Arsenal didn’t need an overhaul as much as they needed something new, someone who could identify what needed to stay and, perhaps more importantly, what needed to change. Others would have arrived wanting to rip it all up in order that they could stamp their own style across the club. That would ever have ended well and it’s debatable whether we would have got 10 games in without serious calls for yet more change. A 12-game-winning streak a distant dream.

Recently, we also had Wenger and Emery make two contradictory statements about the effect Ozil’s international retirement would have on him. Mystic Weg, so often years ahead of the rest of football with his pronouncements, feared it would get to the German. Emery was unconcerned, and it seems he had every right not to be.

Handed the captain’s armband at the start of a match for the first time against Leicester, Ozil was found wanting in the first half. Who from the Arsenal side wasn’t in that game? But the spotlight falls heavy on him as it should now he’s earning £350k-a-week.

Much is made of Ozil’s character, but I don’t know many people who could have made it through his summer unscathed.  His entire country turned on him while teammates from his national team made it clear they weren’t on his side.
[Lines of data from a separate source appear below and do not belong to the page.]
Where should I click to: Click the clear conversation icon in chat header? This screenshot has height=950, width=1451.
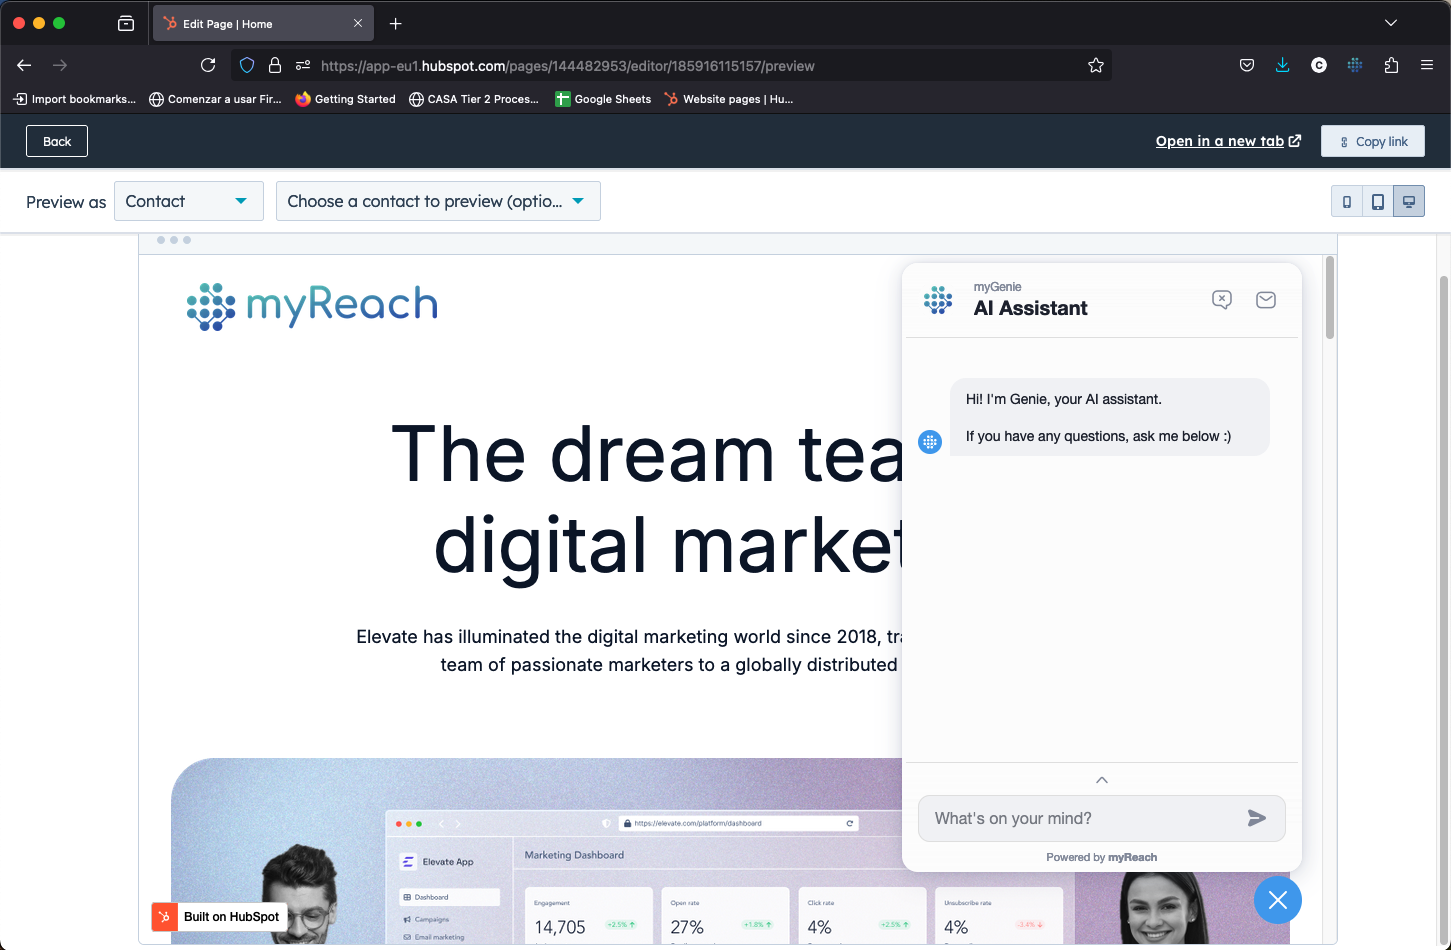click(1221, 300)
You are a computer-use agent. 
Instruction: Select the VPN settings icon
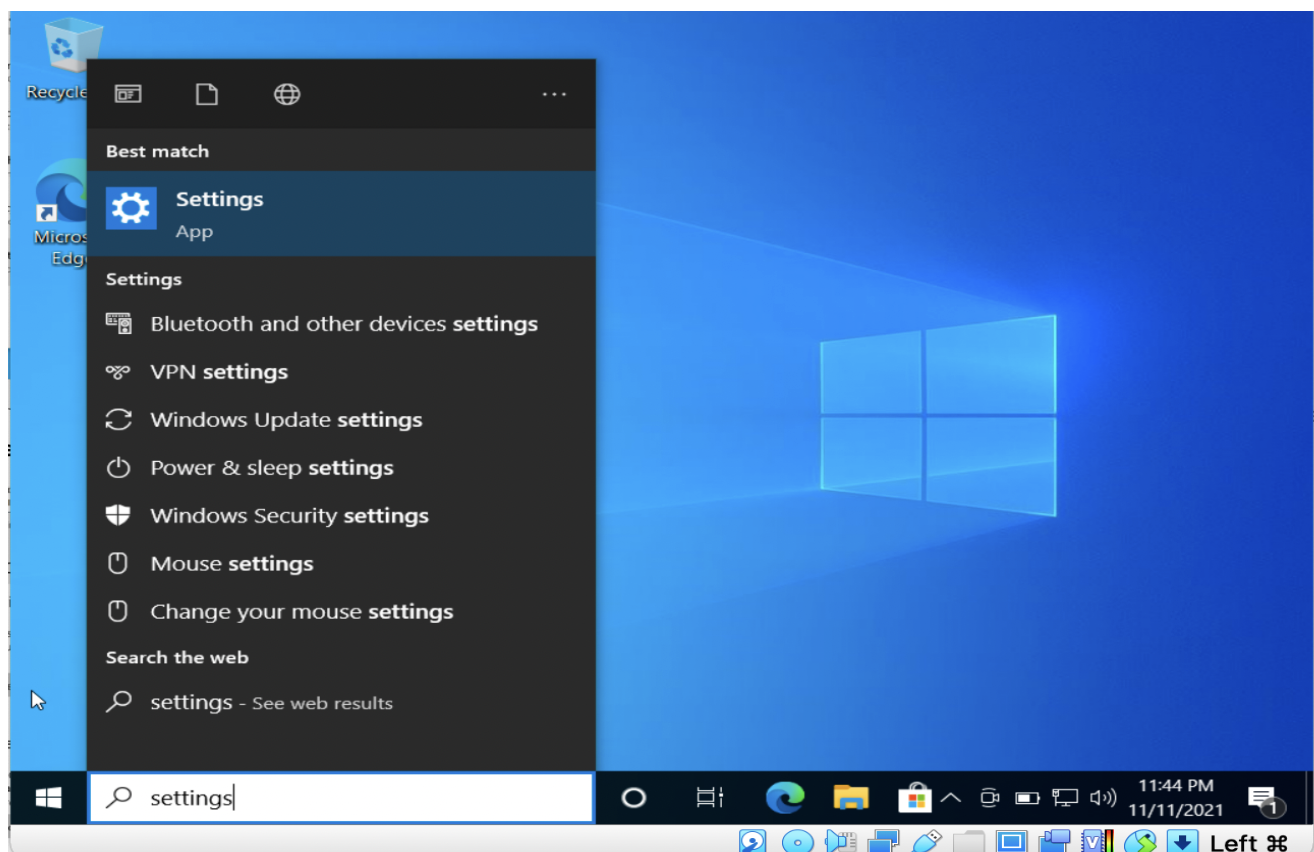[x=120, y=371]
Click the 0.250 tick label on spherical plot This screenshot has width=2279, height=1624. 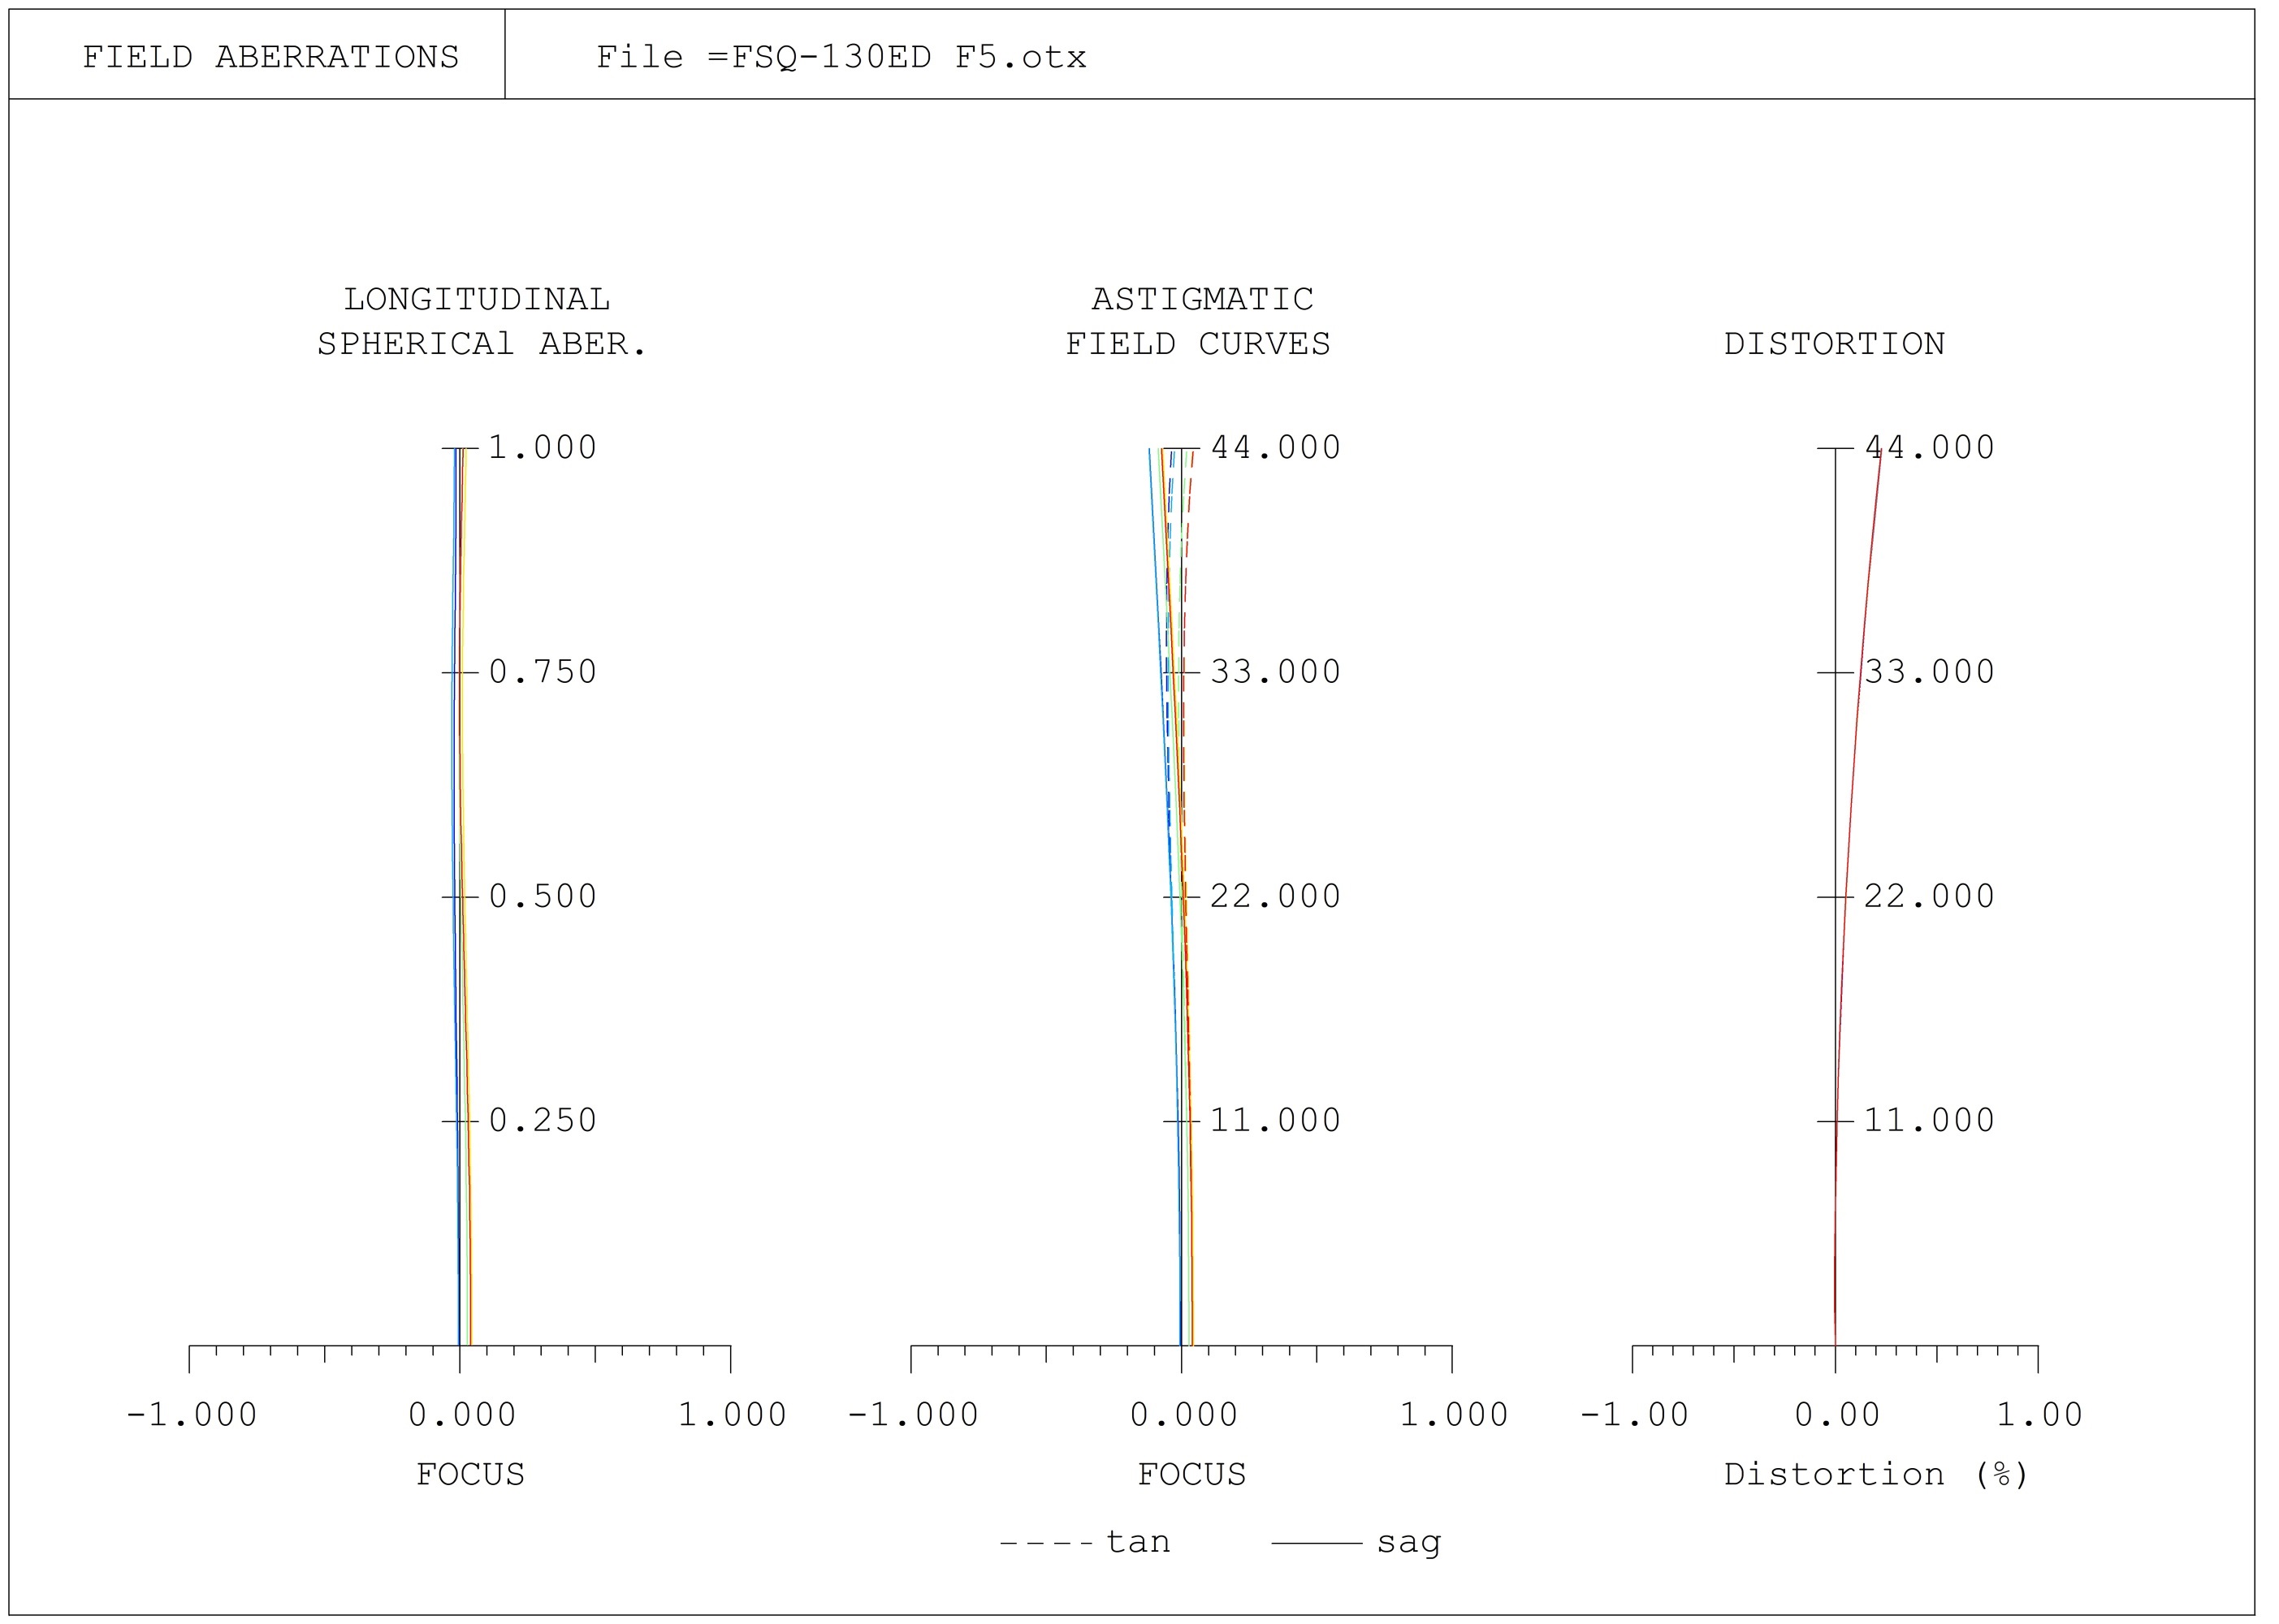coord(542,1119)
Bayern Munich quickly identified him as the vehicle in which they would drive away all criticism of their own players who had been so heavily involved in Germany’s World Cup failure.

It shouldn’t surprise any of us, then, that it has taken him a month or two to get his head around his new reality. Money protects you from a lot of things. Incessant and racially-motivated criticism is not one of them.

The Ozil we saw emerge from the Emirates tunnel at 9pm that Monday night against Leicester was the man Arsene Wenger bought and the player every Arsenal fan wet themselves over signing. The performance from the team, first 45 aside, was everything Arsene Wenger told us this team could be.

It was slick and quick, direct and deadly. From Leno to 3-1 in nine moves. Checkmate.

I hope Arsene was watching, glass of red in hand. I hope, as Mesut Ozil dummied the ball to continue his run into the box he exclaimed a little ‘ooohhh’ like the rest of us. I like to think that, as Ozil squared it to Aubameyang for a tap-in he was off his feet, sloshing his wine around his living room.

But knowing Arsene as I think we all do, he most likely simply let out a knowing smile. He did know, after all, just not all of it.